Flare in Camera Lens

Flare in Camera Lens

  • Internal reflection of light, called flare, within a complex lens produces stray light rays that tend to "fog" the camera sensor or whole film frame with a slight overall exposure. With black-and-white films, the most obvious effect in printing is an overall lower picture contrast; color films may also display a bluish color cast, because the short, blue wavelengths are most easily scattered. The tendency toward flare is reduced in lens manufacture by coating the glass-to-air surfaces with antireflective materials. Residual effects of simple lens flare are reduced in photography by closing down the lens aperture, since the effect is at its worst at a wide open aperture.

  • Zoom lenses are particularly likely to display flare effects, because of their relatively large number of glass-to-air surfaces, and because to vary the focal length certain lens groups must move with respect to one another and cannot be kept in an optimum relationship. However, closing the aperture a stop or two takes care of the matter in the better designs.
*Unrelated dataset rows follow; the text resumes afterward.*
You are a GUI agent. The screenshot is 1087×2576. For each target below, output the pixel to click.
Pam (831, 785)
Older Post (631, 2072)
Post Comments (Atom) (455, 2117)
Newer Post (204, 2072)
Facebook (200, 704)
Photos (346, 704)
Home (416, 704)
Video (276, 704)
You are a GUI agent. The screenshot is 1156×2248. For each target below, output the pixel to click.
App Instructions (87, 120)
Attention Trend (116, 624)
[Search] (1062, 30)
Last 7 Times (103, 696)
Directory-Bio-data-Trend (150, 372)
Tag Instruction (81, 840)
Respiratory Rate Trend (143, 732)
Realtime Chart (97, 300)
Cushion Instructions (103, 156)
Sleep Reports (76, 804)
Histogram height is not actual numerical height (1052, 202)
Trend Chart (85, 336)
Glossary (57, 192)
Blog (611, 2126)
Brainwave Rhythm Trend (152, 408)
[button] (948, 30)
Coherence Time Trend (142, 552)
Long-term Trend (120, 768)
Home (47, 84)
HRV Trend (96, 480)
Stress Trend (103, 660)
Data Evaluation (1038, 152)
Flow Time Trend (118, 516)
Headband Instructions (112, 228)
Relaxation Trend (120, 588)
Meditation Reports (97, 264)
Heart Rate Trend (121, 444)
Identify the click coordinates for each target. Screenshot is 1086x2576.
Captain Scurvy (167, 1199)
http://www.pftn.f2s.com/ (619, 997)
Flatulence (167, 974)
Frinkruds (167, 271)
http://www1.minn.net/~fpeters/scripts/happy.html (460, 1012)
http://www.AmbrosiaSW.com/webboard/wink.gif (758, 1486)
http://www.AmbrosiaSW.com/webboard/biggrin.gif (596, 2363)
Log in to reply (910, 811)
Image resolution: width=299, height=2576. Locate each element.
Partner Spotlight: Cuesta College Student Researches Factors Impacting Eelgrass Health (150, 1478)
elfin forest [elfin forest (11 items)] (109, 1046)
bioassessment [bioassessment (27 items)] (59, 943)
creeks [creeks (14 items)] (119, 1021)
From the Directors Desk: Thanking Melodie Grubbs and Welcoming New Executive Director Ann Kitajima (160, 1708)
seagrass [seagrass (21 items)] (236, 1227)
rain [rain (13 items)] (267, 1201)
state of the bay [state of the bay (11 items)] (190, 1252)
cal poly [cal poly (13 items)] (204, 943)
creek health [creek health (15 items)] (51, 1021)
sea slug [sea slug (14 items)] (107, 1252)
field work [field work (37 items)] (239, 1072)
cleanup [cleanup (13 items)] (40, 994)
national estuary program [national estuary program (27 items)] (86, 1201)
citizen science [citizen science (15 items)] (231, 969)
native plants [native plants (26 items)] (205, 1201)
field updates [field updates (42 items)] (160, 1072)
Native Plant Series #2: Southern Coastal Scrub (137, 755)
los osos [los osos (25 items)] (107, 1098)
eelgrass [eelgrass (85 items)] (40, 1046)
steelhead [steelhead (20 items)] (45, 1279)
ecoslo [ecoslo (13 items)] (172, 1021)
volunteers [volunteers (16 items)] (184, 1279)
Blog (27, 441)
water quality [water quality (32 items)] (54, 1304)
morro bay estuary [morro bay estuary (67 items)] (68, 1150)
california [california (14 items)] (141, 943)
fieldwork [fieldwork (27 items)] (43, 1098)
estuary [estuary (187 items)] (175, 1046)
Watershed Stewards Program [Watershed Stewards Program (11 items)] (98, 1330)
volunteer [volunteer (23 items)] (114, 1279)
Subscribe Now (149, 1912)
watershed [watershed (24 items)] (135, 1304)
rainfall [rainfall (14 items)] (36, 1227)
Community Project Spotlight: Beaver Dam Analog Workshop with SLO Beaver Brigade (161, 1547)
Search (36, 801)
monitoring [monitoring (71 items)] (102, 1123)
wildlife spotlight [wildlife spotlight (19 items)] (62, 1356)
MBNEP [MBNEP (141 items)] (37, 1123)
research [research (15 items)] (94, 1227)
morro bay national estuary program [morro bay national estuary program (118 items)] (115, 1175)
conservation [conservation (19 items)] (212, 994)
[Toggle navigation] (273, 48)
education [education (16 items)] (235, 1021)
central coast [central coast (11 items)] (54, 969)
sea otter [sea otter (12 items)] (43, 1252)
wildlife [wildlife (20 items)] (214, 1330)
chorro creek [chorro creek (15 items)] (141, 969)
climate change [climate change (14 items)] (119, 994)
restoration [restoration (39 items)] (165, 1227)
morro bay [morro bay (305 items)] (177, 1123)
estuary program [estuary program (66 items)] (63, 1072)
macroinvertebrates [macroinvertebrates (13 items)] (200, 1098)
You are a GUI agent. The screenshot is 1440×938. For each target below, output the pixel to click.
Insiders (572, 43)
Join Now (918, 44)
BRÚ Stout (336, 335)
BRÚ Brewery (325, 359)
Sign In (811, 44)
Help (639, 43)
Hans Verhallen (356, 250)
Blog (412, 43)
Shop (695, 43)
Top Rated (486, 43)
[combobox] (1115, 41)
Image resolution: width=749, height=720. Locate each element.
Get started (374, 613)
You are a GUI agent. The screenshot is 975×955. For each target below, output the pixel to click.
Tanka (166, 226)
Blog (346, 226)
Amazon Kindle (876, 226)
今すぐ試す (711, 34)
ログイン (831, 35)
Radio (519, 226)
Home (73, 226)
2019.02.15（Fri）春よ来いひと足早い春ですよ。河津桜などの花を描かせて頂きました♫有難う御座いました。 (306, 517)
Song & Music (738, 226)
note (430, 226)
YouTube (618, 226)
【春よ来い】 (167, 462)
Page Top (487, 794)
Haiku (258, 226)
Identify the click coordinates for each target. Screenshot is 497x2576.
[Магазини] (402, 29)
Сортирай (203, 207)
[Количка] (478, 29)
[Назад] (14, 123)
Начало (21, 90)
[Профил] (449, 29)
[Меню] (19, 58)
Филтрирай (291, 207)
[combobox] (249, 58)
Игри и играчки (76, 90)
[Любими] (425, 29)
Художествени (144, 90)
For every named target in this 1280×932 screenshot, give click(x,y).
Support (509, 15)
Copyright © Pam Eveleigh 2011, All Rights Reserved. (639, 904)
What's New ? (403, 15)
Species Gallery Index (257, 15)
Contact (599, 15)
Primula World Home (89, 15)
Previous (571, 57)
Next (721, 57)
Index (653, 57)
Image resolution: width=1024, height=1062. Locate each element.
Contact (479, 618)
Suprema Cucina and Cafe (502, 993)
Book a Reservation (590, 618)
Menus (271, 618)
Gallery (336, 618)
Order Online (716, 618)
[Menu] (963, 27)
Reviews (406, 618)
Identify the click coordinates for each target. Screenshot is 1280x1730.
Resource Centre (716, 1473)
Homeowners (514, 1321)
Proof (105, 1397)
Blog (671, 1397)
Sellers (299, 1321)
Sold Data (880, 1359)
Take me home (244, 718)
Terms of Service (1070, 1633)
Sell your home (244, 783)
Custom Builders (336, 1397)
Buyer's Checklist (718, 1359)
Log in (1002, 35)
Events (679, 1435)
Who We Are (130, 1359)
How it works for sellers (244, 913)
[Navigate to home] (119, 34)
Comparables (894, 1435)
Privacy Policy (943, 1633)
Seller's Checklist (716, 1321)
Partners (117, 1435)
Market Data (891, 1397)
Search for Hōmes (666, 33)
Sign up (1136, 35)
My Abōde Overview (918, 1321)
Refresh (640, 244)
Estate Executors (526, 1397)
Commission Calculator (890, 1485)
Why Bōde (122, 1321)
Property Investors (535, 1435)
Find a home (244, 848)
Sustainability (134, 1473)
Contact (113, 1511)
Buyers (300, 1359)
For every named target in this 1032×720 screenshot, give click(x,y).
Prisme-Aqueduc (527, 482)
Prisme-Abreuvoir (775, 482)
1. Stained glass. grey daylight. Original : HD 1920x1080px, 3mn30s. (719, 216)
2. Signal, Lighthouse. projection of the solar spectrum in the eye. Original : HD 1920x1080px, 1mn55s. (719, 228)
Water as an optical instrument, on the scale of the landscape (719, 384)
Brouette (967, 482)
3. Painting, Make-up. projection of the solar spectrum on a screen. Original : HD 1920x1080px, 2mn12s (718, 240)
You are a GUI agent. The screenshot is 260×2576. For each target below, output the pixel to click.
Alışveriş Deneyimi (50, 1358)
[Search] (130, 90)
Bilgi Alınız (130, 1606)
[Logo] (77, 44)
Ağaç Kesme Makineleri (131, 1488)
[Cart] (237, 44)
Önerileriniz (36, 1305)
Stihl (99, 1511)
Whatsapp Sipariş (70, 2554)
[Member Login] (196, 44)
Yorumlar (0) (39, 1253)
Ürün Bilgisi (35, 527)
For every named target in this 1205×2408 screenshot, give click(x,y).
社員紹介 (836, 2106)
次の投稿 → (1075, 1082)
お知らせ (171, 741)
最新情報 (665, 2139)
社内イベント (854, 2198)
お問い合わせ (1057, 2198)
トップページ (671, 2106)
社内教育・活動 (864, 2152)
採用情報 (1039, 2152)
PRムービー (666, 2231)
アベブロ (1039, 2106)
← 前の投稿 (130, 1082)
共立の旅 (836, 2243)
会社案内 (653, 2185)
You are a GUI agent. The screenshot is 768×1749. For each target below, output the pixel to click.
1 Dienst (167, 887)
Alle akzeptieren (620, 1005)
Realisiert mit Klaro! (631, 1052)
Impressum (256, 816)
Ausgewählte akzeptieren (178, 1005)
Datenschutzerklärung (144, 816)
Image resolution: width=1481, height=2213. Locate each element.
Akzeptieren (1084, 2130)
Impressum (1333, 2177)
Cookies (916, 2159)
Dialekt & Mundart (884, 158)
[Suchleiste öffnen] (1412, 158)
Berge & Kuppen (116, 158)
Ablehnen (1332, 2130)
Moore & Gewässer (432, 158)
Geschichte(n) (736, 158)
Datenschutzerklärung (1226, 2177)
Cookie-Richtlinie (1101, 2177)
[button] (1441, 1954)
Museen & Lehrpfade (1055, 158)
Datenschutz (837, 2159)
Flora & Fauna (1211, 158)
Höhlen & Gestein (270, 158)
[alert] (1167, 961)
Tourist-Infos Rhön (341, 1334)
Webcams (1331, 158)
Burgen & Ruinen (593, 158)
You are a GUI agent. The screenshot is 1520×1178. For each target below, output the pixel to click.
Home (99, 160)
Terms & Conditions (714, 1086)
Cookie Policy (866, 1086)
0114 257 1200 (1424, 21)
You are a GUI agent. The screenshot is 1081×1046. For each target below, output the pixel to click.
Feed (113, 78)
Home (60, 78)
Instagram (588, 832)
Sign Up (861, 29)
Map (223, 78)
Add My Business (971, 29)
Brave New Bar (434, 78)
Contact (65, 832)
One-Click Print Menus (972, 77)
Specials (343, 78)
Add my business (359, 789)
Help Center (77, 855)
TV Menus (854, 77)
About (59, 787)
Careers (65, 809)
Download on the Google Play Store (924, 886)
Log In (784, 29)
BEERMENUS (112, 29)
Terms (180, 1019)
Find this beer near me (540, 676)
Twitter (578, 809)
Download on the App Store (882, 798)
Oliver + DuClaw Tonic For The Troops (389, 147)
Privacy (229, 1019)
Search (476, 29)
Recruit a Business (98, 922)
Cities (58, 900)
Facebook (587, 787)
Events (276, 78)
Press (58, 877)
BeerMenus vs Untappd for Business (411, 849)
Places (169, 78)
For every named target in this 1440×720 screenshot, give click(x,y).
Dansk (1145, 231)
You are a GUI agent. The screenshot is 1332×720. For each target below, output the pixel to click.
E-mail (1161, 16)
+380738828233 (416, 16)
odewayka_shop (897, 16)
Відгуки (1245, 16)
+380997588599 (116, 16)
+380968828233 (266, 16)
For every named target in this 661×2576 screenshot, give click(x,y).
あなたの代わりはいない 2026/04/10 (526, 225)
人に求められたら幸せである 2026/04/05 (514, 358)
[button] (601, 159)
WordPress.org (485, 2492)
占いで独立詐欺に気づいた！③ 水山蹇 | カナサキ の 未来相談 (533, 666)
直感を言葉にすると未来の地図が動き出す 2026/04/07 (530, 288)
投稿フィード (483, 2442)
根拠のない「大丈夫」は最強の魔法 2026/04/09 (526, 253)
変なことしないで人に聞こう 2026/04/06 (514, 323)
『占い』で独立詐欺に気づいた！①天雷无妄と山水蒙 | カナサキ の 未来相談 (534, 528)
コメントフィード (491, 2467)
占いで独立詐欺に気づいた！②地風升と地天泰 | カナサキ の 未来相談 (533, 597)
  • Common with zoom lenses are excessive flare effects that produce multiple images of a light source when the lens is aimed toward or close to the light. (Such effects are often deliberately used in the more dramatic television programs.) If they are not wanted for their pictorial effects, they can be avoided by using care in backlighted photography. A lens shade will also help, especially one that can be adjusted to follow closely the image edges and thereby exclude from the lens any light not actually making up part of the image.